The package creates an array with specified minimum resolution and optimized word length pattern, using mixed integer programming (MIP). This is a step in
generalized minimum aberration (GMA) according to Xu and Wu (2001), which is a way to minimize the confounding potential in a factorial design, as measured by the generalized word length pattern (GWLP). Reduction of short words has priority over reduction of long words, because it pertains to confounding of lower order interactions, which is assumed to be more severe than confounding of higher order interactions.
There is always one word of length zero. An array is said to have strength t (resolution R=t+1), if it has no words of lengths 1,...,t, but has words of length R=t+1; in that case, t-factor interactions are not confounded with the overall mean, (t-1)-factor interactions are not confounded with main effects, and so forth. Groemping and Xu (2014) provided an interpretation of the number of shortest words (i.e. words of length R) in terms of coefficients of determination of linear models with main effects model matrix columns on the LHS and full factorial t-factor models on the right-hand side; for example, in an array of strength 2 with three 3-level factors, the number of words of length 3 is the sum of the two R^2 values obtained from regressing the two main effects model matrix columns of one of the factors on a full model in the other two factors, provided main effect model matrix columns are coded orthogonally (to each other and the overall mean). GMA considers a design better than another one, if it has larger strength or resolution. In case of ties, a design is better if it has fewer shortest words; further ties are resolved by comparing words of lengths t+2, t+3, ...
Any array found by a function of this package will have the requested resolution (if not possible, an error will be thrown). If desired (default, but can be suppressed), optimization of the number of shortest words will be attempted. If kmax
is chosen larger than the resolution, optimization of longer words will also be attempted. Mixed integer optimization is very resource-intensive and often fails to provide a confirmed optimum (see also below). Choosing kmax
larger than the resolution is therefore advisable for very small problems only; in most cases, one should attempt an optimization of the number of shortest words only, or even suppress that by find.only=TRUE
. Only after this has been achieved, possibly with several sequential attempts, a subsequent attempt to improve the number of longer words should be undertaken.
Functions gurobi_MIParray
and mosek_MIParray
create an array from scratch (start=NULL
and forced=NULL
), by trying to improve a starting array specified with the argument start
, or by restricting a portion of the array to correspond to a pre-existing array with the argument forced
. If no starting array is given, the functions initially obtain one by solving a linear optimization problem for obtaining a design with the requested resolution.
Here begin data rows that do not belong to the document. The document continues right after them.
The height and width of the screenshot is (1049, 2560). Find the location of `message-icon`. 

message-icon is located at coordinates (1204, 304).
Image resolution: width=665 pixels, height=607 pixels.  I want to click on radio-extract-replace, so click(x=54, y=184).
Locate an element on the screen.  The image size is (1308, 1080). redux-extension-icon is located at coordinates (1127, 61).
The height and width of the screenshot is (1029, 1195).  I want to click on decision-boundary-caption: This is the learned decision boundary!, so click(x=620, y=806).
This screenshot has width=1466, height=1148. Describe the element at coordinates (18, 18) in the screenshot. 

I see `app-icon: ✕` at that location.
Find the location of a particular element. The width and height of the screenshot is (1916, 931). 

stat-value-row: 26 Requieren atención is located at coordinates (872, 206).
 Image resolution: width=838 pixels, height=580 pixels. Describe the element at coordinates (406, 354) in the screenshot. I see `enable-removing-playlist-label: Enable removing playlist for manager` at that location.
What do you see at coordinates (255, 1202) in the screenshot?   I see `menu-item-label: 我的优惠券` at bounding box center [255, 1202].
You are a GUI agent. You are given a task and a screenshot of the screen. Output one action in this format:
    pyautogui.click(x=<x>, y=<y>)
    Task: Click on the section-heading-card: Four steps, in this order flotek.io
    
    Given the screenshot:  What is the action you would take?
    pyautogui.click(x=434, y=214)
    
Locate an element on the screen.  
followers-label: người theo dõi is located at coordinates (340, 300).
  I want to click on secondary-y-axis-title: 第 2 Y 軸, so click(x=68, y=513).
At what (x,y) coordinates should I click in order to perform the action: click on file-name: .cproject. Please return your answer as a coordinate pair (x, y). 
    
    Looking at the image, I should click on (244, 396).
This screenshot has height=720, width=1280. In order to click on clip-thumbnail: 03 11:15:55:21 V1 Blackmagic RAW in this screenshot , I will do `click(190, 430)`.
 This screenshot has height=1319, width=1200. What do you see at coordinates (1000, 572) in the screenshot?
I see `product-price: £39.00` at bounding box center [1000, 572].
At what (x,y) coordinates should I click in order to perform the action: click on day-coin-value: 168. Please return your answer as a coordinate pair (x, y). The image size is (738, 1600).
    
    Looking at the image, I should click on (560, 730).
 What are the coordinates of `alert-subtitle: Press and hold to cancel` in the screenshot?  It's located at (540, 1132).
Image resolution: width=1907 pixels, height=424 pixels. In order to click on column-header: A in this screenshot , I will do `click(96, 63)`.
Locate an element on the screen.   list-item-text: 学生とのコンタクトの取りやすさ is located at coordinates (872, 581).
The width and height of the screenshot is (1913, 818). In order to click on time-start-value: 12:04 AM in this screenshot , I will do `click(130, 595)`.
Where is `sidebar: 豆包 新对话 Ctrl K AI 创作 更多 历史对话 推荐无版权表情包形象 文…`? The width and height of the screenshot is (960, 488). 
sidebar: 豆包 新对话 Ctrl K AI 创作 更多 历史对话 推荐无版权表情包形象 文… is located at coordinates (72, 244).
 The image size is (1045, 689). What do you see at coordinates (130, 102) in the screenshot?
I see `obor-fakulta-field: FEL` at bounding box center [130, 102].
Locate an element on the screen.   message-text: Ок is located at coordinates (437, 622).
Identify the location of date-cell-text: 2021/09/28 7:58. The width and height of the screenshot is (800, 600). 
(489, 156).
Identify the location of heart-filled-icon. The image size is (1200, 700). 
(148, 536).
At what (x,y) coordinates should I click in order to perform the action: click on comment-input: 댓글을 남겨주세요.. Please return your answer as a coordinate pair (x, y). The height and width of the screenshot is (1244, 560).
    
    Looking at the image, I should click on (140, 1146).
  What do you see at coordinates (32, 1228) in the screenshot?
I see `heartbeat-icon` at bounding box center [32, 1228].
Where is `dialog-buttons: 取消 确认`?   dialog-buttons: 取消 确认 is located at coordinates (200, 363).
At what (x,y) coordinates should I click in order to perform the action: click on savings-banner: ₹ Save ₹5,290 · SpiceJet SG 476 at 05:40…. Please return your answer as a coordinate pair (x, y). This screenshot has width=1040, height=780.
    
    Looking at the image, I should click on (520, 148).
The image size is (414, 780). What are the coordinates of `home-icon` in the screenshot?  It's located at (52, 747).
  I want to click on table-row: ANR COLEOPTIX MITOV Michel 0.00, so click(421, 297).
Subsequently, the number of shortest words of the starting array is optimized, followed by the numbers of words of length up to kmax
.
Where functions gurobi_MIParray
and mosek_MIParray
do not easily find an optimal array, it may be worthwhile to consider using functions gurobi_MIPsearch
and mosek_MIPsearch
, which can search over different orderings of the factor levels; these have been provided because a brief search for a fortunate level orderings may be successful where a very long search for an unfortunate level ordering fails.
The algorithm implemented in the package is explained in Groemping and Fontana (2019); it is a modification of Fontana (2017). Modifications include enforcing the requested resolution via a linear optimization step (much faster than sequentially optimizing all those word lengths until they are zeroes), and using a result on coding invariance from Groemping (2018) for a more parsimonious formulation of constraints. Mixed integer programming can use a lot of time and resources; in particular, the confirmation of the optimality of a solution that has been found can take prohibitively long, even if the optimal solution itself has been found fast (which is also not necessarily so). Functions gurobi_MIPcontinue
and mosek_MIPcontinue
can be used to continue optimization for larger problems,
where optimization was previously aborted, e.g. due to a time limit (however, a lot of effort is lost and has to be repeated when continuing a previous attempt). Note that it is possible to continue an optimization effort started with Gurobi using Mosek and vice versa, because the functions gurobi_MIPcontinue
and mosek_MIPcontinue
can convert problems using the internal functions mosek2gurobi
and gurobi2mosek
. Groemping (2020) explains the package itself.
The solver functions in the package use the commercial solvers Mosek and/or Gurobi, which provide free academic licenses. These solvers and their corresponding vendor-provided R packages have to be installed for using the package's solver functions. For users who do not have access to these but to other solvers, the package provides export functions to mps files that can be read by other solvers, for example by IBM CPLEX (write_MPSMIQP
, write_MPSILPlist
).